I'm fixing this by allowing mma layout propagated so that it can be
reused.
diff --git a/lib/Dialect/TritonGPU/Transforms/RemoveLayoutConversions.cpp b/lib/Dialect/TritonGPU/Transforms/RemoveLayoutConversions.cpp
@@ -163,85 +163,6 @@ void LayoutRematerialization::cleanup() {
     op->erase();
 }
 
-// Look ahead to at the transitive uses and see if there is a convert to mma
-// operations.
-bool hasConvertToMMATransisitiveUse(Operation *op, Attribute encoding) {
-  SmallVector<Value> queue = {op->getResult(0)};
-  SetVector<Operation *> forwardSlice;
-  llvm::SmallDenseSet<Value> seen;
-  while (!queue.empty()) {
-    Value currentValue = queue.back();
-    queue.pop_back();
-    getForwardSlice(currentValue, &forwardSlice);
-    for (Operation *op : forwardSlice) {
-      // HACK: Stop propagation if the ReduceOp is using mma layout but is
-      // producing tensor smaller than the layout we would like to propagate.

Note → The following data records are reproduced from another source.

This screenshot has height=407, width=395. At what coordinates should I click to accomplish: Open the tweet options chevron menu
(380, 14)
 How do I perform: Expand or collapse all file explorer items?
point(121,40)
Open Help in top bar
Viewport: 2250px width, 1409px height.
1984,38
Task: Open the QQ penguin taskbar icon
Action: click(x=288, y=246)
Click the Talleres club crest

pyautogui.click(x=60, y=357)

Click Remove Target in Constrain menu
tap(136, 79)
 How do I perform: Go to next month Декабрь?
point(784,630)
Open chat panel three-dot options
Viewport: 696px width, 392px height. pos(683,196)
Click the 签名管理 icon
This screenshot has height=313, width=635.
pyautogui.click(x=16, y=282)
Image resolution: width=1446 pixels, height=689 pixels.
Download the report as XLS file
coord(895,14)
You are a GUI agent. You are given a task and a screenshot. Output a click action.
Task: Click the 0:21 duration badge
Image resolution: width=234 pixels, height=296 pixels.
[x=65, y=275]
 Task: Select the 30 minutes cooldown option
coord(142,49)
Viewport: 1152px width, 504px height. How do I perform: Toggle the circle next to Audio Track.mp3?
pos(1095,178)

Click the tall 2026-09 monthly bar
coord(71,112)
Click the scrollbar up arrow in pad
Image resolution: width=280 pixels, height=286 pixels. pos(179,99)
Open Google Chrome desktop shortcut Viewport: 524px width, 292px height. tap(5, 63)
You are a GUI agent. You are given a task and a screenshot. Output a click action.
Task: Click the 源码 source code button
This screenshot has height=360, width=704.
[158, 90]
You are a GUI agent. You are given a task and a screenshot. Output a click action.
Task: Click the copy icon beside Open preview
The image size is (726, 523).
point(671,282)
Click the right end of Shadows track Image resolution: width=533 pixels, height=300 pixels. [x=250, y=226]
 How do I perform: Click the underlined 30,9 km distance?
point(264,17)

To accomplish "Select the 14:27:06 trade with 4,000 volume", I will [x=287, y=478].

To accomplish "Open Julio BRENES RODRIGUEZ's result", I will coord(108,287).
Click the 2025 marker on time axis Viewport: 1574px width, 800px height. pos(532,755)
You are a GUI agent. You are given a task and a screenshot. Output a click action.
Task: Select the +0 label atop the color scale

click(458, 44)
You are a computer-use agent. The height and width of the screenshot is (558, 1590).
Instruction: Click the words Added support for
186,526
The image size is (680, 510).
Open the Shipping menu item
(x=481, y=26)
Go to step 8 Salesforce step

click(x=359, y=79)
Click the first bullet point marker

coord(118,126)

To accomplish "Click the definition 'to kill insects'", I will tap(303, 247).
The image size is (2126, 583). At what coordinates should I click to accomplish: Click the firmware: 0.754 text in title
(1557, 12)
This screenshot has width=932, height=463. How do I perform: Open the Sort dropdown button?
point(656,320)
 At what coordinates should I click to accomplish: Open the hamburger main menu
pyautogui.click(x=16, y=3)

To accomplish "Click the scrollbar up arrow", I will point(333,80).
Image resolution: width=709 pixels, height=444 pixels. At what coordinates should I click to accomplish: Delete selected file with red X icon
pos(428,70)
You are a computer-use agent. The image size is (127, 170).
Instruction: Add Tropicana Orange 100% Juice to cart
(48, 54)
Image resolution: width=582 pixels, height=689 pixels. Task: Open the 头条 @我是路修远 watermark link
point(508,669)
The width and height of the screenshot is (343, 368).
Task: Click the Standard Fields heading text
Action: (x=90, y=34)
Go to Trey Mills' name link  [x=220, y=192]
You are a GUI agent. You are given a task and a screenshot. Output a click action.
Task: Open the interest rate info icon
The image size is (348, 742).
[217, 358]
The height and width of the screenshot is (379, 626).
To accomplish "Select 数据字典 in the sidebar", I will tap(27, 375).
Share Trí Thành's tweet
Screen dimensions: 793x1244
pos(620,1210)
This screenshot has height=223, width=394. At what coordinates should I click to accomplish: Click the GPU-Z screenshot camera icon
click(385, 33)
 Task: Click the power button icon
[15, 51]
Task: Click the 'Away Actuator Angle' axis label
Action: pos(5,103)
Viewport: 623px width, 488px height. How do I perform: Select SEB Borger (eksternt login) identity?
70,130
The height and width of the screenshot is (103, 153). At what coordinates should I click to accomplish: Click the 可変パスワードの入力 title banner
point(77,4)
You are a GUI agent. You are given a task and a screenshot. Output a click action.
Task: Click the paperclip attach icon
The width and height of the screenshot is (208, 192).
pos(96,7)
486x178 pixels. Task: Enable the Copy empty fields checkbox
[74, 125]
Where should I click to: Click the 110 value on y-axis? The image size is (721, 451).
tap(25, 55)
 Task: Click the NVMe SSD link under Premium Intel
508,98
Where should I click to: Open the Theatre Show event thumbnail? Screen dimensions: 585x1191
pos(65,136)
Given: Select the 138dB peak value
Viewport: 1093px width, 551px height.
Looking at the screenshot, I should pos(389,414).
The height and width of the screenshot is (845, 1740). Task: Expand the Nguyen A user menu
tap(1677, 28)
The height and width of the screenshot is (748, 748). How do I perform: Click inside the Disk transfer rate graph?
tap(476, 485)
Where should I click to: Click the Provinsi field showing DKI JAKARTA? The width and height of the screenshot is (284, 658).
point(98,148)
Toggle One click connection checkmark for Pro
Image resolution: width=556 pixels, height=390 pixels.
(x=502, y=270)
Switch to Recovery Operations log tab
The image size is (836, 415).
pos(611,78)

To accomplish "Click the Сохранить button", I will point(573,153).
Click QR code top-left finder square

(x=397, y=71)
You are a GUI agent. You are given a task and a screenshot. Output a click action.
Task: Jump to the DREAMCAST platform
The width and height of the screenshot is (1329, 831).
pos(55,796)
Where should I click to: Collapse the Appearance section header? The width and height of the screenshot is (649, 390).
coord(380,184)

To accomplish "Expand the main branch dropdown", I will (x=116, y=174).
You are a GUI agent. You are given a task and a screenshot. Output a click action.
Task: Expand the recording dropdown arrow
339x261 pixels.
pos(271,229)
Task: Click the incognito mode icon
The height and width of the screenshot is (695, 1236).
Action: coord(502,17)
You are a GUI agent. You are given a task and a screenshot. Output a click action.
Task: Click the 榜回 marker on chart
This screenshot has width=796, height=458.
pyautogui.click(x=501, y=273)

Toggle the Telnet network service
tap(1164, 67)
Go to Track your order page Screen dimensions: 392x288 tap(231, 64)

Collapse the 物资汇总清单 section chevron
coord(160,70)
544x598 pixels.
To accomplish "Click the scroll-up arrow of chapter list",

-      // This is to avoid stepping into the known bug.
-      if (isa<mlir::triton::ReduceOp>(op)) {
-        auto tensorType =
-            dyn_cast<RankedTensorType>(op->getOperand(0).getType());
-        if (tensorType &&
-            isa<NvidiaMmaEncodingAttr>(tensorType.getEncoding())) {
-          auto mmaInstrShape =
-              cast<NvidiaMmaEncodingAttr>(encoding).getInstrShape();
-          if (tensorType.getShape()[tensorType.getRank() - 2] <
-                  mmaInstrShape[0] ||
-              tensorType.getShape()[tensorType.getRank() - 1] <
-                  mmaInstrShape[1]) {
-            return false;
-          }
-        }
-      }
-
-      if (auto convertOp = dyn_cast<ConvertLayoutOp>(op)) {
-        Attribute dstEncoding = convertOp.getType().getEncoding();
-        if (auto mmaLayout = dyn_cast<NvidiaMmaEncodingAttr>(dstEncoding))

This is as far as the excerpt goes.